----- TEXT SECTION

4.                  Depositary Fees. Subject to any other agreements between the Company and the Depositary with respect to the manner in which the fees payable to the Depositary hereunder are paid, the Company and the Depositary agree that the Company reimburse the Depositary for its reasonably incurred and properly documented fees and expenses of legal counsel which shall be paid within 30 days of the Depositary’s request for reimbursement. The Company hereby agrees and acknowledges that the Depositary may charge a fee of US$0.05 per ADS issued to any Holder or Beneficial Owner of such ADSs, along with any other relevant fees provided for in the Deposit Agreement, as contemplated in the Deposit Agreement.

 

5.                  Fractional Shares and ADSs. Notwithstanding anything to the contrary in the Deposit Agreement, the Company will not deliver to the Depositary or the Custodian in connection with the issuance of ADSs upon exercise of Warrants, and neither the Depositary nor the Custodian shall accept, under any circumstances (a) any fraction of a Share, nor (b) a number of Shares which upon application of the ADS-to-Share ratio would give rise to a fraction of a Warrant ADS.

 

6.                  F-6 Registration Statement. The parties hereto confirm that a signed copy of this Letter Agreement shall be filed as an exhibit to the next Registration Statement on Form F-6 (or next amendment to any existing Registration Statement on Form F-6 currently on file) that may be filed in respect of the ADSs.

 

7.                  Miscellaneous.

 

(a)              The parties acknowledge and agree that the indemnification obligations contained in Section 5.8 of the Deposit Agreement shall apply to all of the terms, conditions, obligations and performances under this Letter Agreement as if they were set forth in the Deposit Agreement.

 

(b)              The parties hereto agree to duly execute and deliver, or cause to be duly executed and delivered, such further documents and instruments and do and cause to be done such further acts, as may be reasonably requested by the other party in order to implement the terms and provisions of this Letter Agreement and to effectuate the purpose and intent hereof.

 

(c)               This Letter Agreement shall be interpreted and all rights hereunder and the provisions hereof shall be governed by the laws of the State of New York.

----------
----- STORED RECORDS

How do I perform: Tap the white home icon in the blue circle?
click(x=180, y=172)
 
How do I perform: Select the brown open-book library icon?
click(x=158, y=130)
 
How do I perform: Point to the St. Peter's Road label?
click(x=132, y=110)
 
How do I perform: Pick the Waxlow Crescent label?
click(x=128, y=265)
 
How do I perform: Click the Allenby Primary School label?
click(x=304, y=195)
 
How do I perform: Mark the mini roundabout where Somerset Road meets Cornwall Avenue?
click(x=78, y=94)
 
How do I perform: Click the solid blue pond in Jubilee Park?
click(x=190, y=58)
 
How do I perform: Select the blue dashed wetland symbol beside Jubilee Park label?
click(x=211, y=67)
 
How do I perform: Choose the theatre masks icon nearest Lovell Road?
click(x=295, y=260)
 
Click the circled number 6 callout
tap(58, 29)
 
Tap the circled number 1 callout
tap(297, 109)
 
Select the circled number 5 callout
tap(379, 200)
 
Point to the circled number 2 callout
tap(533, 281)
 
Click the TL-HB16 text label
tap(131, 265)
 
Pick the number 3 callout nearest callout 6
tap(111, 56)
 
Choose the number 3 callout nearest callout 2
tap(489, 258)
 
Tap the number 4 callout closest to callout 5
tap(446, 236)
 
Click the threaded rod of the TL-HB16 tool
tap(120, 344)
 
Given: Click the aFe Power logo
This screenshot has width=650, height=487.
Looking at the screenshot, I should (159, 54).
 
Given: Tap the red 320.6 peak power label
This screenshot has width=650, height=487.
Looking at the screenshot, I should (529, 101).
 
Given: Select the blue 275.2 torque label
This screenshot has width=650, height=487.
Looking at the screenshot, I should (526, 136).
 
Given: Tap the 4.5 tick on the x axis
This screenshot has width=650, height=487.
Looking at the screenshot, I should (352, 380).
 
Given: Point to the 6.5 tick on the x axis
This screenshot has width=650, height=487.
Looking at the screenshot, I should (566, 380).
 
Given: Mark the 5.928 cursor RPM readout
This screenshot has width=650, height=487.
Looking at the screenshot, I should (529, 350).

----------
----- STORED RECORDS

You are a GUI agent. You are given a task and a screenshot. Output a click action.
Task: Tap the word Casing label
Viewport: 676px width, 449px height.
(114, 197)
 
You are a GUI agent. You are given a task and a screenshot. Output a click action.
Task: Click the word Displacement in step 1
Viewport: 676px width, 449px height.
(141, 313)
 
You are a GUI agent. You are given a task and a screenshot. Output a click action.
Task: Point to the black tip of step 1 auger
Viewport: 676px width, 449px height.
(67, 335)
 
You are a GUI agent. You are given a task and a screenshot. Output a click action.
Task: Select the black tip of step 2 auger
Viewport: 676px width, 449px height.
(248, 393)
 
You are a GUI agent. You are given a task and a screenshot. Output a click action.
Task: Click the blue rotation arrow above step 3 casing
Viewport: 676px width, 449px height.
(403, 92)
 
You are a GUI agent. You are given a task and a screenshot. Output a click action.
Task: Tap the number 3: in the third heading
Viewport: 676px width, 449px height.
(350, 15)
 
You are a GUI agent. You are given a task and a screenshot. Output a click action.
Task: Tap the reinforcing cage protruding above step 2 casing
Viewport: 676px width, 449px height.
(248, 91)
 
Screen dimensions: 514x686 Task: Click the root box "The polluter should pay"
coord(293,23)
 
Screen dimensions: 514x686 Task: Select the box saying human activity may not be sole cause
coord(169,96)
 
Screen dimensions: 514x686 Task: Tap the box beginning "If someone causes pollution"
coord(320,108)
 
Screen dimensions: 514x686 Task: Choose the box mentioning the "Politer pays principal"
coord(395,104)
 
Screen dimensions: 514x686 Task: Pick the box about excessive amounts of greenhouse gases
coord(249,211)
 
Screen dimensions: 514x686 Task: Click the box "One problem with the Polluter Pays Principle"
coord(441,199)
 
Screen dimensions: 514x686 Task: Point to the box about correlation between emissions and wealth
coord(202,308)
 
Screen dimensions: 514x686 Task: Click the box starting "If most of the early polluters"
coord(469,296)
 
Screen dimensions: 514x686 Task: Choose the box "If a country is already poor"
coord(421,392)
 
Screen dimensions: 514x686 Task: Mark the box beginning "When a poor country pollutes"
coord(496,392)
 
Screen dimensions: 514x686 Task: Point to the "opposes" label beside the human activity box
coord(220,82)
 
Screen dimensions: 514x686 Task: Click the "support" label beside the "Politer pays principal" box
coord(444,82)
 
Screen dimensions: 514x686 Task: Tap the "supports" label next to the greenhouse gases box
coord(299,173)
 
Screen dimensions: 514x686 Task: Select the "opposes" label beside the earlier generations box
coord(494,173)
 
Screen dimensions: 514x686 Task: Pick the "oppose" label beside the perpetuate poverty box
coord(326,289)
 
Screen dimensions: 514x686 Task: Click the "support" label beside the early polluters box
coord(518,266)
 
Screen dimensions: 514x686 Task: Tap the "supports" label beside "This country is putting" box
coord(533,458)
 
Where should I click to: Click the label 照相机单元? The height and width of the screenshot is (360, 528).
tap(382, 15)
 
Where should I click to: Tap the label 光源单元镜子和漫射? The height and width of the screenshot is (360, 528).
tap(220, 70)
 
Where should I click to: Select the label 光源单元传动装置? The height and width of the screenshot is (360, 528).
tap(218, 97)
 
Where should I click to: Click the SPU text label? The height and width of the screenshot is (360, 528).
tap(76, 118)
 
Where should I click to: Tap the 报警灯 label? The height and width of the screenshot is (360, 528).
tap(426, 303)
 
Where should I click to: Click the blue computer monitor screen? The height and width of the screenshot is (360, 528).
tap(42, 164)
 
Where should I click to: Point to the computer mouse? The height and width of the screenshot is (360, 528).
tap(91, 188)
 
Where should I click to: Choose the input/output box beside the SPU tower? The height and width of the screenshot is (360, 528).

----------

§ **EXERCISES**:
- a) Can you return, word for word, the part of the letter agreement that opens with the words containing "5.                  Fractional Shares" and closes with "of the ADSs."?
- b) Could you rewrite the letter agreement's paragraph beginning "Fractional Shares and ADSs" more briefly, keeping its main facts?

§ **OUTPUTS FOR THE TASKS**:
- a)
5.                  Fractional Shares and ADSs. Notwithstanding anything to the contrary in the Deposit Agreement, the Company will not deliver to the Depositary or the Custodian in connection with the issuance of ADSs upon exercise of Warrants, and neither the Depositary nor the Custodian shall accept, under any circumstances (a) any fraction of a Share, nor (b) a number of Shares which upon application of the ADS-to-Share ratio would give rise to a fraction of a Warrant ADS.

 

6.                  F-6 Registration Statement. The parties hereto confirm that a signed copy of this Letter Agreement shall be filed as an exhibit to the next Registration Statement on Form F-6 (or next amendment to any existing Registration Statement on Form F-6 currently on file) that may be filed in respect of the ADSs.

- b) Regardless of anything in the Deposit Agreement, when ADSs are issued on the exercise of Warrants, the Company will not deliver, and the Depositary and Custodian will never accept, either (a) a fraction of a Share or (b) a number of Shares that, under the ADS-to-Share ratio, would result in a fraction of a Warrant ADS.